> _PASSAGE TO READ_:
☆ ☆ ☆ ☆ ☆

Valentino's and WRK want to demolish the original Valentino's building and replace it with a mixed-use development. Valentino's will be part of the replacement project, but we all know it won't be the same. Perhaps it will be better.
I'm skeptical.
Valentino's has been in a funk for years. Sure they still have many locations, but if quality rather than quantity is the indicator of success, Val's doesn't have it. They serve low-quality, low-cost slop directly out of the freezer at ridiculously inflated prices. They aren't alone in that, of course. But they could do better.
One example: it shocks the heck out of me that Valentino's can only manage to keep two of their buffets open in Lincoln. This is the heart of Valentino's country, and yet there are half as many Val's buffets today as there were 15 years ago. Why? I argue that it's because Lincoln's dining scene has matured significantly over the past two decades, while Val's remains mired in the past. Indeed, nostalgia is one of the most important reasons Val's is able to keep its doors open at all. Valentino's as a brand is built upon what used to be, not what currently is. That can only last so long before it crumbles.

☆ ☆ ☆ ☆ ☆

> _DATASET EXCERPT_:

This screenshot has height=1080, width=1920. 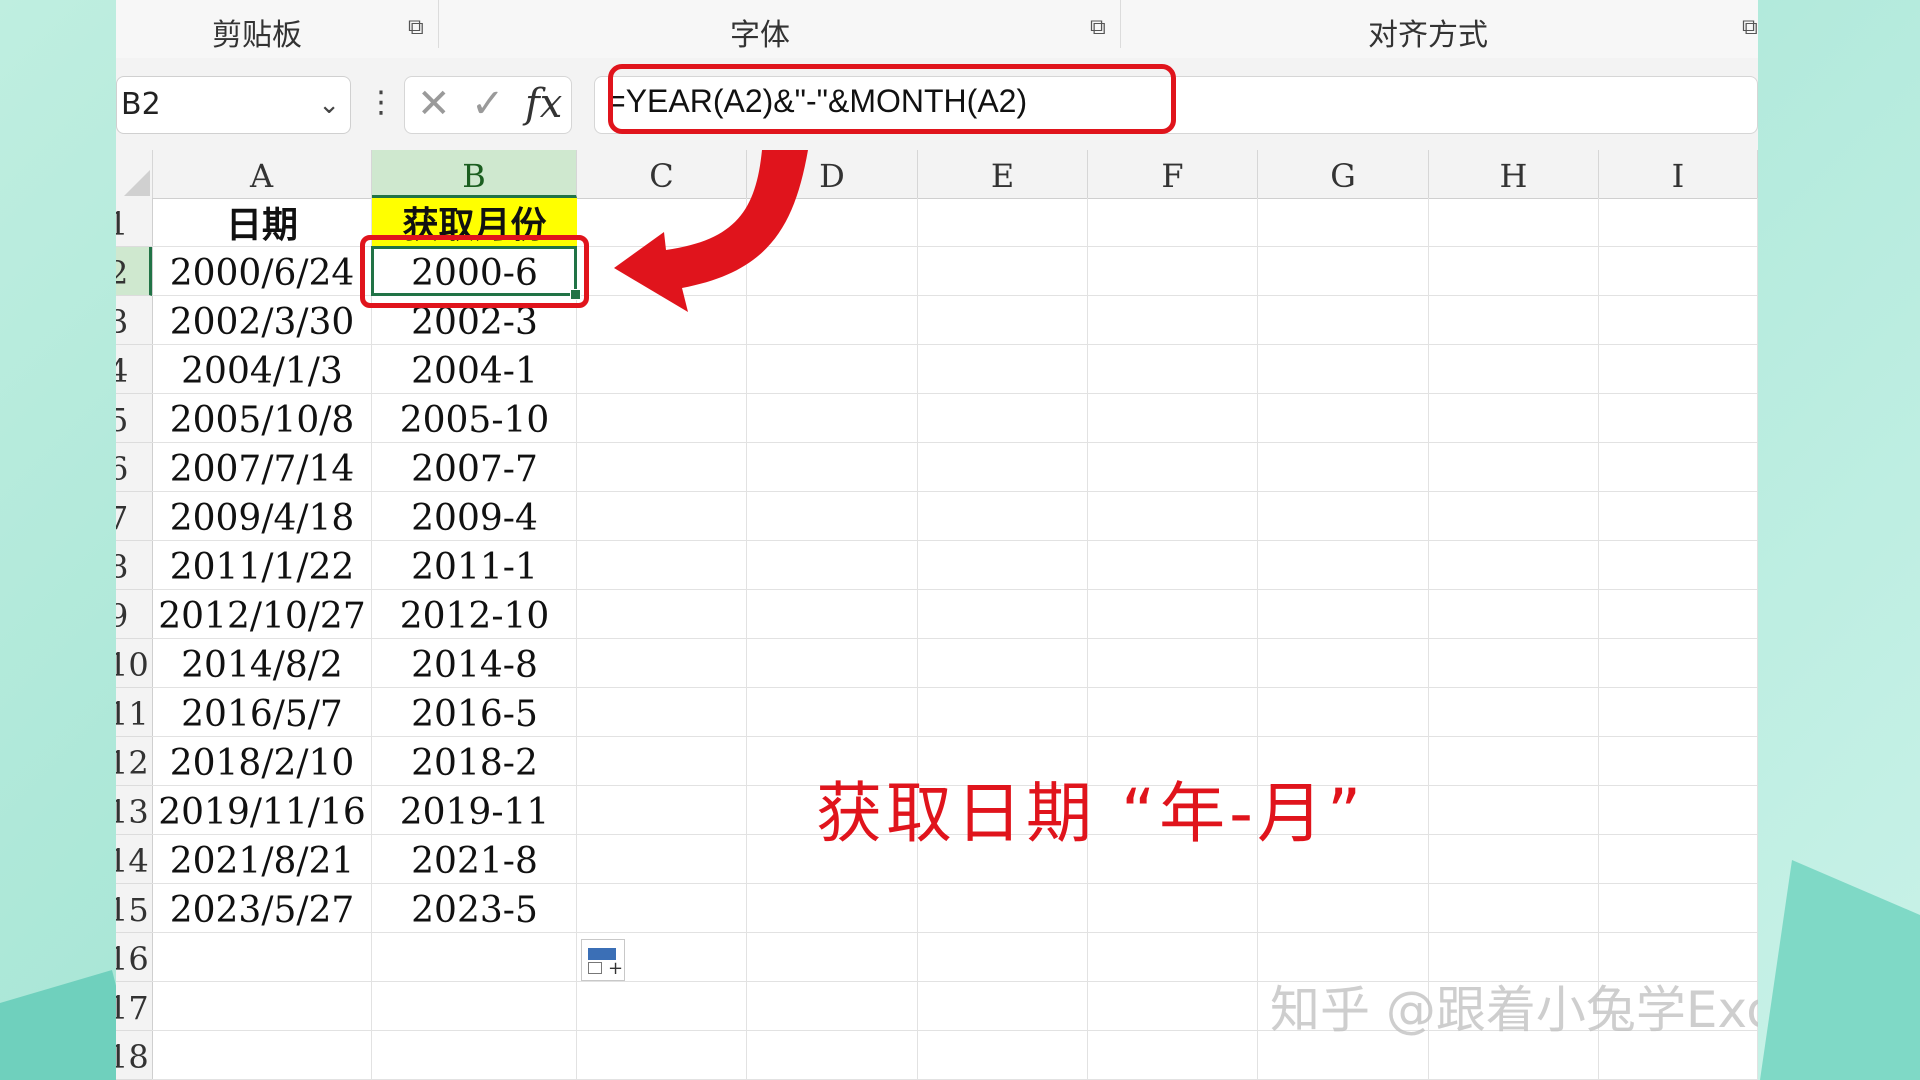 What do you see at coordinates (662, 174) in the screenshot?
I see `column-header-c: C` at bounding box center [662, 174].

☆ ☆ ☆ ☆ ☆

> _ACTIVITY_: Proceed with the opinion piece on the Valentino's restaurant chain, picking up after its last sentence. The listing plays no part in what comes next.

> _ANSWER SPACE_:
Which brings me back to this new development at 35th and Holdrege. The current Valentino's building is no doubt outdated and ready to go. But that building is an important part of the Valentino's brand. Take it away, and you take away a tremendous chunk of the nostalgia that breathes life into the chain. Without that link to history, Valentino's is little more than an expensive hybrid of Fazoli's and Cici's. Will people continue to pay the "Valentino's tax" as the history fades away?
I am a Valentino's customer. I grew up on their pizza and I enjoy it from time to time. (Try jalapeno and cream cheese. Mmm.) I want them to be a success. But over these past several years I've had my doubts, and my most recent trip to the nearly-empty "Grand Italian Buffet" in Grand Island on Saturday evening left me shaking my head. Surely they can do better than where they are now.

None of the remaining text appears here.